Tuesday, April 29, 2008

Q1 Earnings

By the end of last week just over half of the companies in the S&P 500 reported earnings and so far Q1 profits are expected to fall around 14%. Not good, but better than the 24% decline we saw in Q4 ‘07. On a positive note, companies from the energy, technology, and industrial sectors are reporting the biggest profit increase for Q1, and if you take out the financial sector, profits are actually expected to be up around 8.6%. Firms with a strong international presence are also benefiting from overseas growth and a weak dollar.

Some in the media are proclaiming the worst in the credit crisis induced market sell-off is behind us, but with only $250 billion of an expected $1 trillion (courtesy of the IMF) in sub-prime write-offs behind us, more bad news form the credit market is likely. We may never hear about many of the write-downs held at pension funds and sovereign wealth funds but more debt downgrades from the rating agencies are likely to hit the banking sector. More telling, there is little evidence banks have started lending to each other again as LIBOR rates jumped up around 20 basis points in the last week moving the TED SPREAD further into negative territory.

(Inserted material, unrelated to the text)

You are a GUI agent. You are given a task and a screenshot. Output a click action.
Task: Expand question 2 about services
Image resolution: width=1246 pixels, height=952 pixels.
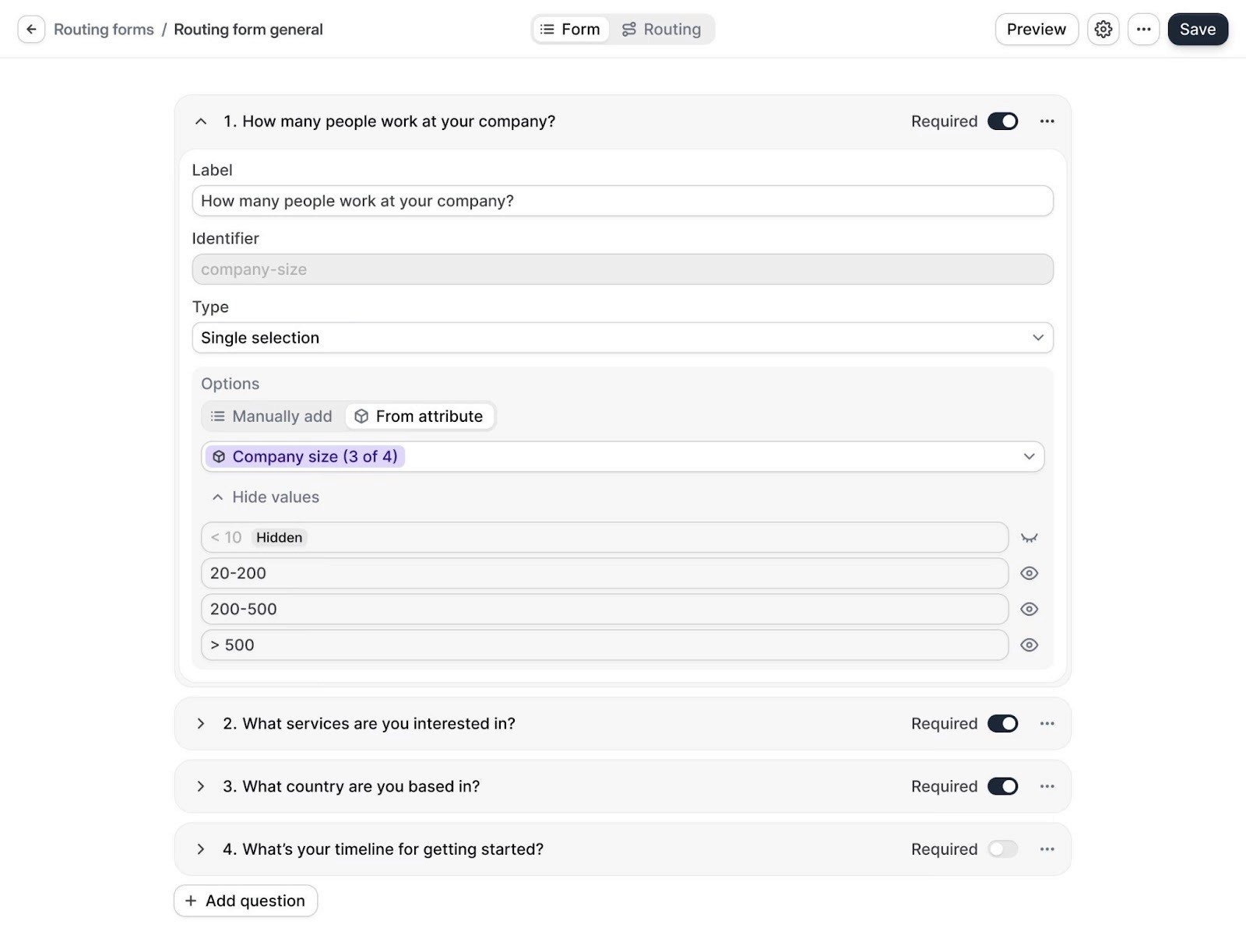pyautogui.click(x=201, y=723)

On top of credit market issues, a deflating residential real estate market and higher energy and food prices have the U.S. consumer in a foul mood. Confidenced readings are very very low.

It is hard to imagine stocks advancing much from this level but there may be a few pockets of opportunity.

Ongoing globalization may be able to help deliver some positive returns in 2008. Raw material demands from emerging markets have put pressure on commodity prices and some of the industries closely associated with commodities (agriculture, mining, energy) are experiencing a favorable business climate as a result. But the commodity price link between these investments can introduce an additional element of risk and a global economic slowdown would likely reduce demand for raw materials. Also, the pricing pressure for food and energy cost are likely to send inflation numbers higher globally, eroding real returns.

One commodity that is under pressure is gold. It continues to decline from its March sell-off, on a strengthening dollar and increased risk appetites by investors.

When comparing international stocks with U.S. stocks in the short term, the Vanguard Total Market Index (VTI) for the U.S. has declined 10.19% from the October 2007 highs while the Vanguard All World Ex-US (VEU) is down only 8.18% during the same period. Interestingly, since the March ’08 bottom the VTI is up 9.52% while the VEU is up 11.41%. Below is a one year chart of the two indexes.

With emerging countries strengthening their economies and instituting improved financial systems, it is possible a U.S. slowdown will have a smaller effect on other parts of the world.

As is usually the case, there is conflicting data to contend with in terms of investment opportunities. Given uncertainty in credit markets, the real estate and economic slowdown in the U.S., and the grumpy U.S. consumer, I believe a defensive bias in portfolios has merit.